SAFE Act Info Regarding Selling on Terms

This is taken from the Legal Hotline newsletter put out by the Indiana Association of Realtors for Brokers. It is directed at agents and brokers, but addresses the issue of dealing in Land Contracts and Lease Options specifically.

“Furthermore, land contracts will not fall under the SAFE ACT requirements since legal title in a land contract does not pass until the end of the payments. With seller financing, the difference is legal title passes from seller to buyer at closing. If your client wants to sell property under a land contract, there should be no legal issue under this Act.

If title does not pass from seller to buyer, it is DFI’s position that it is not subject to licensure. Similarly, a lease with an option to purchase or other agreement where title does not pass is not subject to licensure.

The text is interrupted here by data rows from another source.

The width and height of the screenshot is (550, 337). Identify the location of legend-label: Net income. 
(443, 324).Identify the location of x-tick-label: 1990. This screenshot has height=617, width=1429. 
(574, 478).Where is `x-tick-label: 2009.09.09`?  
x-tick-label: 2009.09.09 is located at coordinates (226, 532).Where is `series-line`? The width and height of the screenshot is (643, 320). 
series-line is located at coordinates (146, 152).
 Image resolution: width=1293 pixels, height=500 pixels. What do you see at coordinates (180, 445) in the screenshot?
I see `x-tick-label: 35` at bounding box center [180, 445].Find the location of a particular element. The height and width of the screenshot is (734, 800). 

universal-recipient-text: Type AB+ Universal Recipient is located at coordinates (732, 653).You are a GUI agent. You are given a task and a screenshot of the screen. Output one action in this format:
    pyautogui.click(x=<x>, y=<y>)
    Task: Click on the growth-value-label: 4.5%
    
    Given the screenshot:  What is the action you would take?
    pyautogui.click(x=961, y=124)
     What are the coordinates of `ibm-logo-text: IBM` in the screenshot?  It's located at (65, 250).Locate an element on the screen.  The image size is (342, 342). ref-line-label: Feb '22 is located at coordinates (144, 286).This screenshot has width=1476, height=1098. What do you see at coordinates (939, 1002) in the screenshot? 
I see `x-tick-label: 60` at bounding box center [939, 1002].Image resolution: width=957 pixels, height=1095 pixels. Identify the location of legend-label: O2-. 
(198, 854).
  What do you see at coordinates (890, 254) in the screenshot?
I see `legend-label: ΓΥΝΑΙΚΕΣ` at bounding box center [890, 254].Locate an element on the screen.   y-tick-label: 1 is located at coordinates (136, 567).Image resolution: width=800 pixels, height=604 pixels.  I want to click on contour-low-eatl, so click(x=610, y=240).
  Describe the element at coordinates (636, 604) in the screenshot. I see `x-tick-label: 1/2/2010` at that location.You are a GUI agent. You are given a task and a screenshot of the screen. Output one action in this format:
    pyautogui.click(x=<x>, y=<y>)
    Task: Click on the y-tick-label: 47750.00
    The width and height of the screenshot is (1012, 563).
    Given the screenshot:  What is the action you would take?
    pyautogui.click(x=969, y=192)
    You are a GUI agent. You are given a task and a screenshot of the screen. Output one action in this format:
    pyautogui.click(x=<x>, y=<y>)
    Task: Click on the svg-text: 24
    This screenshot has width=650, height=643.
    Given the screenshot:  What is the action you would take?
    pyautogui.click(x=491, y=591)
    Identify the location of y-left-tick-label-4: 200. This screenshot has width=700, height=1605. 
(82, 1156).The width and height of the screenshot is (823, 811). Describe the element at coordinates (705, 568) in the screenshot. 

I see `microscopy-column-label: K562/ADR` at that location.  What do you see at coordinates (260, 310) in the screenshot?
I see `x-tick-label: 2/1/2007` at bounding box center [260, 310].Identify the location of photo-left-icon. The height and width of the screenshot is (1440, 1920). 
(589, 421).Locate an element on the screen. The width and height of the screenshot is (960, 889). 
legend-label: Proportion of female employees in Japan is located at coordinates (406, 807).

IN SUMMARY, a seller will be exempt from this Act if:

  1. Owner is selling own residence vs. a rental property;
  2. If the seller never lived in the home (investor), seller is still exempt if the property is being sold on a land contract or lease with option;
  3. If the title does not pass, the owner is exempt.”

DFI is the Department of Financial Institutions.

Keep in mind, all of these regulations are based on the Federal SAFE Act which required compliance in all States. So other than a few amendments here and there, the State by State legislation is not going to be much different anywhere you go.

What Does this Mean to Me?

The only difference that we have to keep in mind when using the things I teach is that you should no longer sell a property “subject to” if you are not the owner residence of that property.

That is not a problem if you use my techniques. We don’t sell “subject to” we buy “subject to” and then sell with a Land Contract or Lease Option. Once you understand my hierarchy of zero down structures, all this is very clear.

Ultimately, if you do what I teach, you won’t have to worry about this issue or this legislation.

And the beauty of having this legislation now, it will probably quiet down the political storm around mortgages for a while and forestall any other more onerous legislation.

IMPORTANT NOTE: I am not an attorney. I do not even play one on TV. Don’t count on my advice as legal advice. One of the things I find is when folks are frightened about a particular issue, it makes them freeze up and hesitate to take action. If you are not comfortable with this issue, be sure to speak with a local attorney.